Merck is collaborating with Braatz at MIT and others to try to incorporate some elements of continuous manufacturing into their vaccine production. One feature they are testing is a filter that attaches to the side of their production tanks to continuously extract vaccine material, rather than harvesting it in bulk. The feature is still in development. Other vaccine manufacturers, such as the Japanese pharmaceutical giant Takeda, also have explored shifting toward continuous vaccine manufacturing.

Tapia emphasizes that the continuous system such as the tubular reactor he helped develop has the advantage of being small, obviating the need for giant tanks that are housed in massive manufacturing facilities, which are difficult to build, staff, and maintain—especially given the rapid scale-up of production needed. Space is a major constraint that currently holds back traditional vaccine manufacturers from increasing production. "The problem comes when you have a pandemic, and you need to increase your manufacturing capacity by a factor of 10 or more," Tapia says.

Singhvi agrees that building large facilities to house the traditional vat-based process is a limiting factor in global vaccine production capacity. But creating these facilities is costly, and not possible with the limited financial and personnel resources in many places. Moreover, it’s not very feasible to invest the large resources in creating these giant manufacturing sites and just abandoning them for years until the next pandemic. “You can't put a tarp on something,” Singhvi says, because the buildings require maintenance.

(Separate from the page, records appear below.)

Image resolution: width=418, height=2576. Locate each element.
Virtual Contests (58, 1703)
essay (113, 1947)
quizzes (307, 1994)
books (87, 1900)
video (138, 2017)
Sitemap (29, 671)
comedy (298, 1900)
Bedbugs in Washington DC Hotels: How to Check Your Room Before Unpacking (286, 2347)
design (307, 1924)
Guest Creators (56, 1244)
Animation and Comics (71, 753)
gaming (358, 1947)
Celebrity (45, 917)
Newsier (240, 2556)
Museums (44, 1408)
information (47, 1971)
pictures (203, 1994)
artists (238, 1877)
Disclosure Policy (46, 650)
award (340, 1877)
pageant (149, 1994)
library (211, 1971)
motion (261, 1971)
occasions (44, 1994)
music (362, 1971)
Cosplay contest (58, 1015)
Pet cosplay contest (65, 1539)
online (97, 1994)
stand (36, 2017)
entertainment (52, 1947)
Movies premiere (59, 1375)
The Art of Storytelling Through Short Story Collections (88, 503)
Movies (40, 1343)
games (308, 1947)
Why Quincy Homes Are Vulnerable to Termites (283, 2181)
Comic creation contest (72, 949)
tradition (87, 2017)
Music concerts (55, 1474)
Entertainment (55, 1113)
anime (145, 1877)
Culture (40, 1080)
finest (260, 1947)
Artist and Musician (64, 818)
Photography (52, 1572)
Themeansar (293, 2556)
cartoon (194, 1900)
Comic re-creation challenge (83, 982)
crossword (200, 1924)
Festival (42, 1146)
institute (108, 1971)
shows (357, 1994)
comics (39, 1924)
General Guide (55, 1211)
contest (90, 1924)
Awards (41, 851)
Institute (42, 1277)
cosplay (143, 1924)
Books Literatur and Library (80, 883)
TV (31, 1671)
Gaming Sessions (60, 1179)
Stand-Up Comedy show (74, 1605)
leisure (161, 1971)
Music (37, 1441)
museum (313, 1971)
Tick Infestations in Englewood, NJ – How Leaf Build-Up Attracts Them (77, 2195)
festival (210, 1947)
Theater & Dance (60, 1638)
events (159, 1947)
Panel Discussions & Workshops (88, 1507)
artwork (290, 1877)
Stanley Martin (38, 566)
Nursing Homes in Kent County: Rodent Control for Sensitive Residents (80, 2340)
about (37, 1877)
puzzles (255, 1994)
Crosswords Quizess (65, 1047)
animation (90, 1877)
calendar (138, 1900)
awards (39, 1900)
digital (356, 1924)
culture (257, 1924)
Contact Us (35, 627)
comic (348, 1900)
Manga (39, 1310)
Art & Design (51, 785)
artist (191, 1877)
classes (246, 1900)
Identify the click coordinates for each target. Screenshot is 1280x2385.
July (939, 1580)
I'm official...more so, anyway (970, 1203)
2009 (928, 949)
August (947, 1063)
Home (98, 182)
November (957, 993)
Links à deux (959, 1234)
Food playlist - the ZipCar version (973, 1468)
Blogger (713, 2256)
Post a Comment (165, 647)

Smaller, more affordable vaccine production machinery could mean more countries could have local vaccine production plants, he says: “It gives countries more agency to control their own destiny.” Resilience co-founder Singhvi hopes that his company can make production more efficient by setting up continuous manufacturing factories around the world which pharmaceutical companies turn to when they want to outsource their vaccine production.

Engineers and developers say that efficient manufacturing would eventually benefit all vaccines. The world witnessed a flurry of innovation in creating COVID-19 vaccines, and now there’s a push to carry that innovation into the manufacturing process. “I think we're really at a turning point,” Mukhopadhyay says, “both in terms of vaccine discovery, but also vaccine manufacturing itself.”